Collect every line from the rows below that contains the word "This", and copy each one in full.

* start *

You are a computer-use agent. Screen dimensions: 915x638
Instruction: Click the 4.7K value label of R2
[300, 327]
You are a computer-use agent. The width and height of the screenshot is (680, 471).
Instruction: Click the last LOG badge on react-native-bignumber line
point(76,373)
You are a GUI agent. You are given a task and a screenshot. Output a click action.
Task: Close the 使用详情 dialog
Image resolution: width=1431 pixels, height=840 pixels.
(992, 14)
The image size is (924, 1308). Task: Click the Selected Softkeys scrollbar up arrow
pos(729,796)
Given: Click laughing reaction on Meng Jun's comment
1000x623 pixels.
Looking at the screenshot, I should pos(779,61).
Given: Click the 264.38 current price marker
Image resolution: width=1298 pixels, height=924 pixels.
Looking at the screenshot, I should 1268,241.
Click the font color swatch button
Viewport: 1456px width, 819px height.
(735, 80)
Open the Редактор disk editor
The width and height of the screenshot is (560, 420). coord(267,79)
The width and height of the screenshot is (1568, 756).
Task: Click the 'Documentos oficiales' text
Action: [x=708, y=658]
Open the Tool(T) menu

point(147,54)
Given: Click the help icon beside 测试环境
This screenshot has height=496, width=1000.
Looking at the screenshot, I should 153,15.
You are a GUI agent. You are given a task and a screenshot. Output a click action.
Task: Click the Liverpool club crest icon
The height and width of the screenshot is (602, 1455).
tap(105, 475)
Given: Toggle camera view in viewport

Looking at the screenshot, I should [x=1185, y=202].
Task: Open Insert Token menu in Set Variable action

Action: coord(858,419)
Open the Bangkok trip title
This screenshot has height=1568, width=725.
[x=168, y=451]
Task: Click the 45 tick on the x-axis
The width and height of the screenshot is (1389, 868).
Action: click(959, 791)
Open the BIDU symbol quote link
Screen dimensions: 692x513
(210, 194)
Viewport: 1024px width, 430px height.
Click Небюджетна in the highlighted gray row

* end *

* Solution to the problem *
This screenshot has height=496, width=1000.
This screenshot has height=1568, width=725.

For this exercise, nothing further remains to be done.